La sencillez de un plato de comida que mi madre cocinó para mí unos días atrás, me hizo recordar una época en la cual no me sentía agradecido con lo que tenía. Ese mismo día, la nostalgia en mi boca me hizo sentir como ratatouille, el olor, el sabor y la sensación de poderle pasar el dedo al plato para agarrar hasta el último bocado de aquel almuerzo.

Recuerdo de joven miraba tan simple un plato que contenía frijoles guisados, con chile, cebolla y tomate, un poco de arroz y el infaltable plátano frito en rodajas, típico de Honduras, combinado con queso o mantequilla, muchos dirán que es un plato fenomenal, así como yo lo pienso en la actualidad, pero en esa época de mi vida lo asociaba con un mal sentimiento, con etapas cuando no había muchos recursos en mi casa; acostumbrado, como buen gordito, a comer de todo, miraba ese plato y lo relacionaba con escases. Un pensamiento totalmente tonto de mi parte, ya que no me daba cuenta de que detrás de ese plato había un gran esfuerzo de una madre que con poco dinero siempre se las ingenió para dar de comer a los tres hombres de la casa.

Siempre admiré a mi mama por eso, nunca perdió la calma y la fe de que las cosas iban a mejorar, aun sin dinero nunca hubo una pelea dentro de casa. Muchos hemos pasado por momentos como esos, momentos en donde todo se ve mal y en donde la única forma de encontrar una respuesta o una solución es a través del Poder Maravilloso del Señor, y como era un joven que solo veía lo que le beneficiaba, nunca, por muchos años, me di cuenta que realmente quien nos sostuvo fue Él, no había riquezas pero tampoco escases. ¿Te ha pasado que después de un tiempo nos olvidamos de aquello que Dios hizo por nosotros cuando más lo necesitábamos?, puedo asegurar que casi a todos nos ha pasado, momentos en los cuales se nos olvidó lo agradecidos que estábamos y eso hizo que bajáramos la guardia y comenzamos a estancarnos espiritualmente y aquel agradecimiento que en un inicio hubo, se volvió en nada más un reconocimiento: “Reconozco que Dios me ayudó”.

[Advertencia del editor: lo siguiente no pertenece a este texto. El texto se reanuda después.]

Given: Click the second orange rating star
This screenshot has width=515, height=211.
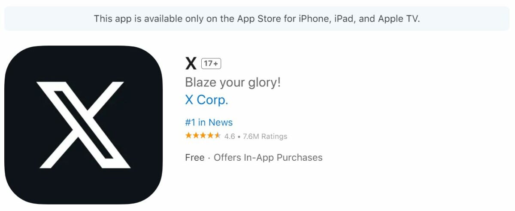Looking at the screenshot, I should (196, 136).
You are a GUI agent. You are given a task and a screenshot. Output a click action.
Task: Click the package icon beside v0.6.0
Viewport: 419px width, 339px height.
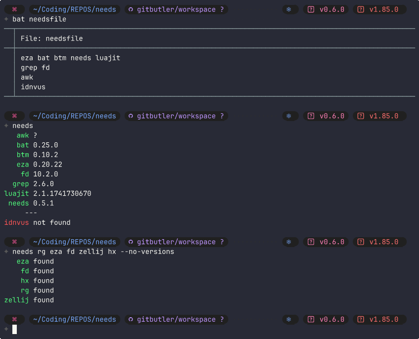point(311,9)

Pero en estos días he experimentado algo sobrenatural de parte del Señor, aun y cuando reconozco que no estoy al 100%; y quizás con ustedes que están leyendo esto, también, Dios hizo algo precioso en sus vidas, pero estamos agradecidos por ello o no conformamos con un simple “Dios es bueno”.

Hace poco estaba comiendo con mi esposa del plato que les hablé y le comenté lo mismo, que antes no me gustaba esa comida, pero hoy anhelo tanto ese olor que me recuerda que Dios siempre estuvo ahí. Es momento de reflexionar sobre las promesas o palabras que un día dijimos que haríamos si Dios hacía algo por nosotros. Dios no se ha olvidado de esas palabras, ni de tu promesa; tampoco te reclamará y te las sacará en cara, pero que lindo sería que conscientemente cada uno de nosotros llevara a cabo cada una de esas promesas de servicio que hicimos al Señor.

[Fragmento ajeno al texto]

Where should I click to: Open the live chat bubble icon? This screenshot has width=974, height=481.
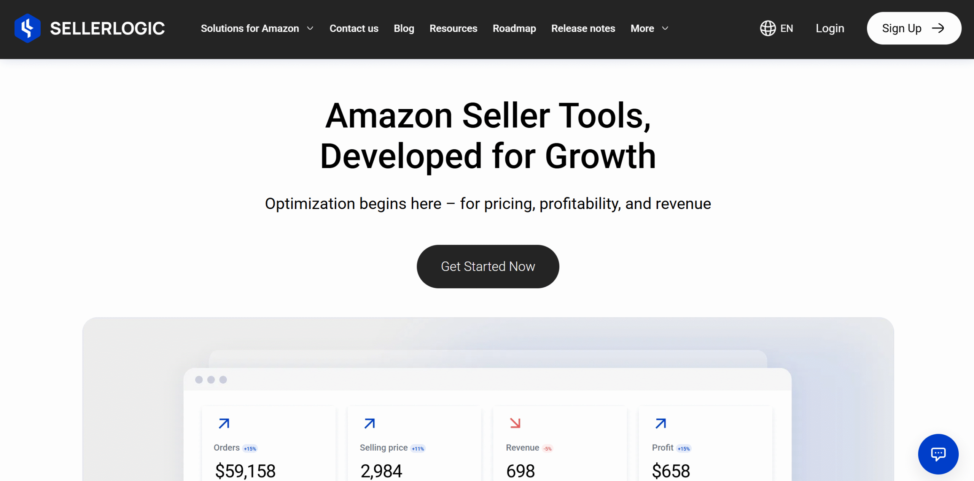click(938, 454)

Una nostalgia que se convierte en sabor es ahora ese plato que marcó tanto mi vida, sin darme cuenta. Hoy quiero invitarte a que hagas un análisis de tu vida, a que traigas a memoria aquellos momentos en los que Dios hizo algo hermoso en ti y por lo cual estarás agradecido toda tu vida con Él. Y no solo hacer memoria, sino que intenta cumplir con las promesas de ese pacto de gratitud.

Por mi parte, mientras disfruto de este gran plato. Agradezco en primer lugar a Dios porque hasta el día de hoy nunca nos ha hecho falta nada y luego agradecer a mi madre porque ella siempre mantuvo la calma aun cuando solo hubo frijolitos guisados para comer.